» Work instruction
Your task is to restate the data word for word.

Records provided Block Start

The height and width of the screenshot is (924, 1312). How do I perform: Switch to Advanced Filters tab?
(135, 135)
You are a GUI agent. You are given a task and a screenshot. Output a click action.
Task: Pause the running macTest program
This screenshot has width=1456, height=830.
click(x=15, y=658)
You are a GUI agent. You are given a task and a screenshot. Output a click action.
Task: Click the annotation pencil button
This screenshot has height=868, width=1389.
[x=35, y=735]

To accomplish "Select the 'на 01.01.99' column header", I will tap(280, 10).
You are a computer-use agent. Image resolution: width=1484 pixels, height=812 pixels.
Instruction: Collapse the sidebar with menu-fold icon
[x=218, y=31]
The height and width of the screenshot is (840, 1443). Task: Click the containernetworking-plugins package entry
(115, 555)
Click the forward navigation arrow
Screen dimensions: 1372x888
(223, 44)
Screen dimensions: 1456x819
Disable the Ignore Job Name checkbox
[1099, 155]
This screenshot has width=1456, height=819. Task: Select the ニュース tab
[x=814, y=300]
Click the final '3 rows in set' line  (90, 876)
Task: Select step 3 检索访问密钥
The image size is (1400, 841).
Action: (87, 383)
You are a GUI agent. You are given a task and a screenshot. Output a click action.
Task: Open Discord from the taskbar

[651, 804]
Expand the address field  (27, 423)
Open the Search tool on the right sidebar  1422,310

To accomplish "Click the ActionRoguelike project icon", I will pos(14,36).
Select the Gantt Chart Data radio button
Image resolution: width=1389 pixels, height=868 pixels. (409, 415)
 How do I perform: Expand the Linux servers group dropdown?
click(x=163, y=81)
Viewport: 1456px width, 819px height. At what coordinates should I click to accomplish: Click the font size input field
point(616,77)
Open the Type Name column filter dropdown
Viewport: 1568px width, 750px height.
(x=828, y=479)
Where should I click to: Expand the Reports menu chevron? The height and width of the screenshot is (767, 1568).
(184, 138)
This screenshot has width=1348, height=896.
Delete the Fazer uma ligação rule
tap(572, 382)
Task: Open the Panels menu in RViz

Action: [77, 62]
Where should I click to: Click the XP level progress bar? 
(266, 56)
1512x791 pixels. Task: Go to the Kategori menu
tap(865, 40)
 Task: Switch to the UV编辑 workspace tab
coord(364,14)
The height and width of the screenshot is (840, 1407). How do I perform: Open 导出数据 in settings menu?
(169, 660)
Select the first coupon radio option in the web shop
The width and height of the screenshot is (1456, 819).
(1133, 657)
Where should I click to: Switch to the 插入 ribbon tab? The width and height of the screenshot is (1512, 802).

Records provided Block End

» Finished exercise
The height and width of the screenshot is (924, 1312). How do I perform: Switch to Advanced Filters tab?
(135, 135)
You are a GUI agent. You are given a task and a screenshot. Output a click action.
Task: Pause the running macTest program
This screenshot has width=1456, height=830.
click(x=15, y=658)
You are a GUI agent. You are given a task and a screenshot. Output a click action.
Task: Click the annotation pencil button
This screenshot has height=868, width=1389.
[x=35, y=735]

To accomplish "Select the 'на 01.01.99' column header", I will tap(280, 10).
You are a computer-use agent. Image resolution: width=1484 pixels, height=812 pixels.
Instruction: Collapse the sidebar with menu-fold icon
[x=218, y=31]
The height and width of the screenshot is (840, 1443). Task: Click the containernetworking-plugins package entry
(115, 555)
Click the forward navigation arrow
Screen dimensions: 1372x888
(223, 44)
Screen dimensions: 1456x819
Disable the Ignore Job Name checkbox
[1099, 155]
This screenshot has width=1456, height=819. Task: Select the ニュース tab
[x=814, y=300]
Click the final '3 rows in set' line  (90, 876)
Task: Select step 3 检索访问密钥
The image size is (1400, 841).
Action: (87, 383)
You are a GUI agent. You are given a task and a screenshot. Output a click action.
Task: Open Discord from the taskbar

[651, 804]
Expand the address field  (27, 423)
Open the Search tool on the right sidebar  1422,310

To accomplish "Click the ActionRoguelike project icon", I will pos(14,36).
Select the Gantt Chart Data radio button
Image resolution: width=1389 pixels, height=868 pixels. (409, 415)
 How do I perform: Expand the Linux servers group dropdown?
click(x=163, y=81)
Viewport: 1456px width, 819px height. At what coordinates should I click to accomplish: Click the font size input field
point(616,77)
Open the Type Name column filter dropdown
Viewport: 1568px width, 750px height.
(x=828, y=479)
Where should I click to: Expand the Reports menu chevron? The height and width of the screenshot is (767, 1568).
(184, 138)
This screenshot has width=1348, height=896.
Delete the Fazer uma ligação rule
tap(572, 382)
Task: Open the Panels menu in RViz

Action: [77, 62]
Where should I click to: Click the XP level progress bar? 
(266, 56)
1512x791 pixels. Task: Go to the Kategori menu
tap(865, 40)
 Task: Switch to the UV编辑 workspace tab
coord(364,14)
The height and width of the screenshot is (840, 1407). How do I perform: Open 导出数据 in settings menu?
(169, 660)
Select the first coupon radio option in the web shop
The width and height of the screenshot is (1456, 819).
(1133, 657)
Where should I click to: Switch to the 插入 ribbon tab? The width and height of the screenshot is (1512, 802).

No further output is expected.